### 原文抜粋
§

つまり父親がレジで不満を爆発させても、「ああ、それが今の父の姿だ。でも僕は父が本当は誰なのか、何を本当に望んでいるのかを知っている」と深い理解と愛を持って見守る。
エイブラハム「このとき、あなたは恥ずかしがっているのではなく、愛と理解をもって親と共に立っている」と。
「内なる存在と調和した状態でいるとき、あなたは父親にとって衛星放送受信機(satellite dish)のような存在になる」
「彼らはこの世界がひどい場所ではない、という証拠を探している」
息子として謝罪に戻る行為ーーつまり他人の評価を気にする行動は、血を流している人に説教するようなもので、根本的な癒しにはならないと言う。
「彼がずっと探し求めている愛と理解のシグナルは、あなたが調和しているときにこそ届きやすくなる」
「苦しんでいる父親を、愛と理解の波動で見守るとき、あなたは彼がまだ辿り着けないホーム(本来の自己)への道を照らす光となるのだ」
親を正そうとするのではなく、自分自身が内なる存在の愛の中に立ち続ける。
「あなたが微笑み、理解を示し、その場から逃げずに寄り添うとき、彼の心は少しずつほどけていくかもしれない」
「お父さんが亡くなる前に、そのような瞬間がいくつかあったら素敵だと思わないかい?」
この真実を理解した上で、私たちは親のネガティブな言動にどう対応したらいいのだろう。エイブラハムは、他者へ説明したりするのではなく、自分自身の視点を変えることが重要だと教える。

アライメントして真の姿を見る
私たちが取るべき対応は、アライメントし、ステップ5に達すること。
※エイブラハムの「ステップ4」はアライメントの熟練レベル。そのさらに先にある「ステップ5」は、トラブルやネガティブな感情が訪れても「これでまた望みが広がる」と自然に受け止められるなどより源ソースに同調した成熟レベルのこと。翻訳本ではまだ触れられていない内容なので、ここで補足しておきます。
つまり、父親がレジで不満を爆発させるのを見ても、「ああ、それが今の父の姿だ。でも、私は父が本当は誰なのか、何を本当に望んでいるのかを知っている」という深い理解と愛を持つ。
このとき、「恥ずかしがっている」のではなく、愛と理解をもって父親と共に立っている。
また、エイブラハムが言うには、息子が内なる存在と調和した状態でいる最大の効果は、父親に対して「衛星放送受信機(satellite dish)」のような役割を果たせること。

§

### 提供資料
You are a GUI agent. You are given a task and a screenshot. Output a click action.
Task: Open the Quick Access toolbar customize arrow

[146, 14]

§

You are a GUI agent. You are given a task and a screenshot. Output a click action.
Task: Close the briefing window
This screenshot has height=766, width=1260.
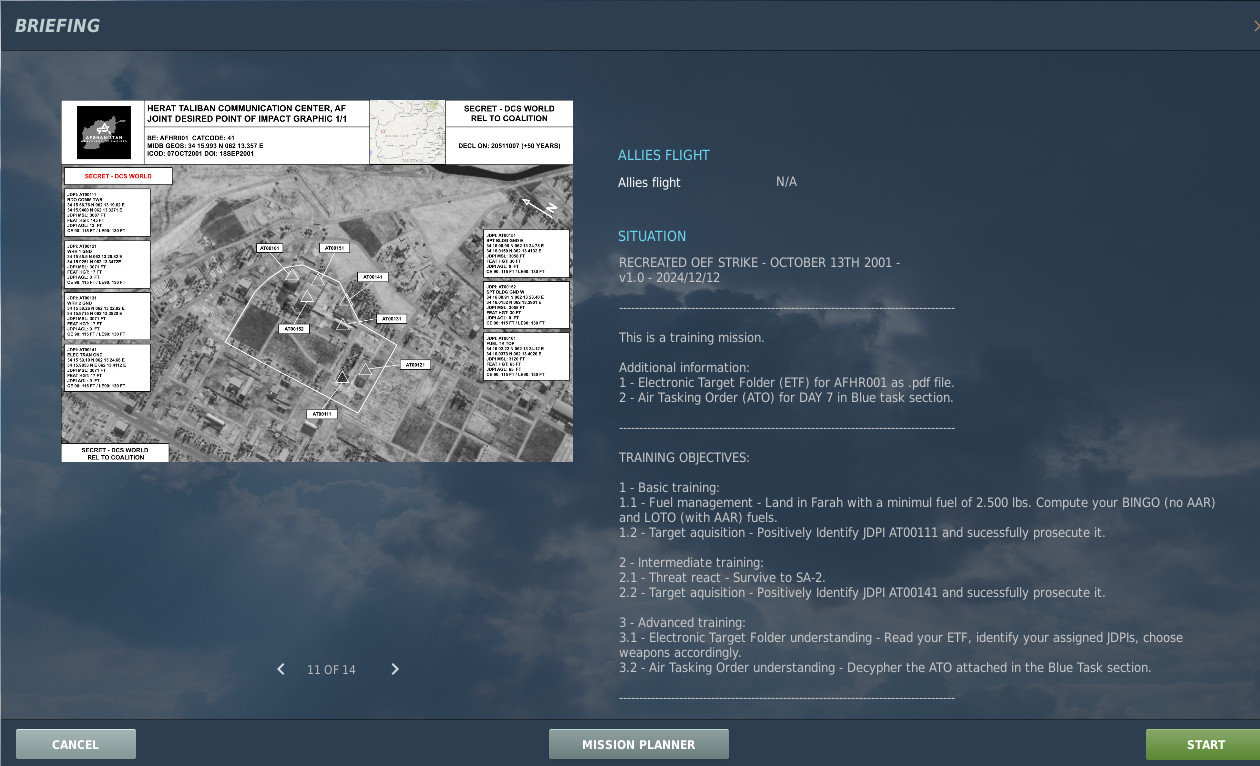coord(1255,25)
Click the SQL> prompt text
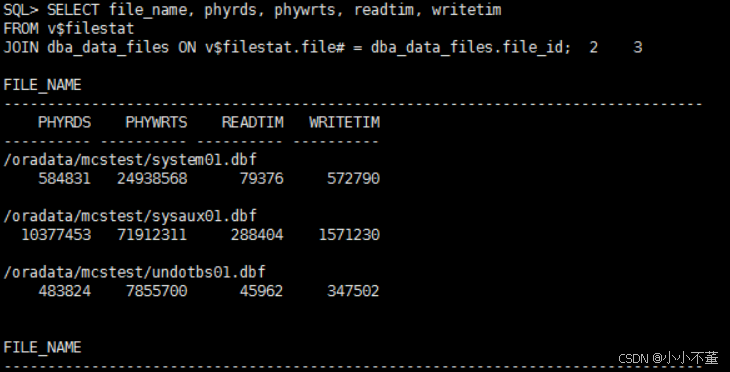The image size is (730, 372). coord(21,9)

§

### 練習問題
1) 本文によると、エイブラハムの「ステップ4」はどのようなレベルですか？
2) 本文のうち、「親を正そうとするのではなく、自分自身が内なる存在の愛の中に立ち続ける。」から始めて「私たちが取るべき対応は、アライメントし、ステップ5に達すること。」までを、一字一句変えずに書き写してください。
解答の根拠には本文だけを用いてください。

### 問題の解答
1) アライメントの熟練レベルです。

2)
親を正そうとするのではなく、自分自身が内なる存在の愛の中に立ち続ける。
「あなたが微笑み、理解を示し、その場から逃げずに寄り添うとき、彼の心は少しずつほどけていくかもしれない」
「お父さんが亡くなる前に、そのような瞬間がいくつかあったら素敵だと思わないかい?」
この真実を理解した上で、私たちは親のネガティブな言動にどう対応したらいいのだろう。エイブラハムは、他者へ説明したりするのではなく、自分自身の視点を変えることが重要だと教える。

アライメントして真の姿を見る
私たちが取るべき対応は、アライメントし、ステップ5に達すること。